9/10
Glenn Miller + Sonja Henie + Romantic comedy: unexpectedly great
16 August 2015
This very agreeable romantic musical comedy from 1941 links two seemingly incompatible elements, both very popular at the time it was filmed: Sonja Henie's ice skating and Glenn Miller's big band jazz. It's admittedly fluffy, but is also very hard to dislike.

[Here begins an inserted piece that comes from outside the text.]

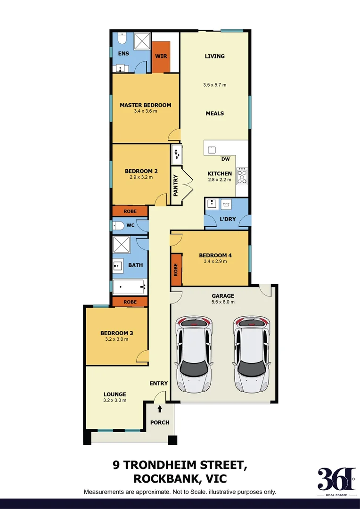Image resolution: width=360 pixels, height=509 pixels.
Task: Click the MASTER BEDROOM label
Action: coord(145,105)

The slim plot of sorts: Ted (John Payne), a pianist in a struggling jazz big band headed by Glenn Miller (though he is given another name here), has volunteered for publicity reasons to take a refugee from war torn Norway. He expects to get a small child, but she gets the grown, beautiful Karen Benson (Sonja Henie). Karen is too eager to get involved romantically with Ted, the problem is he already has a girlfriend, the temperamental Viv (played by Lynn Bari), who is also a singer with the band. Henie's character is just short of grating - we are supposed to find her a sympathetic character, and mostly we do, even as she tries to steal a man from other woman. When Ted and Viv goes to the ski resort of Sun Valley for a performance there in the middle of the winter, Karen decides to join them hiding in the train with the help of the band manager (Milton Berle).

Of course more than the plot, the important thing here is the music (In the Mood and Chattanooga Choo Choo are some of the pieces included) and Henie's skating. There is also a nifty prolonged scene of Henie pursuing Payne in skis (even if the close ups were obviously filmed in studios, and doubles were used in distant shots).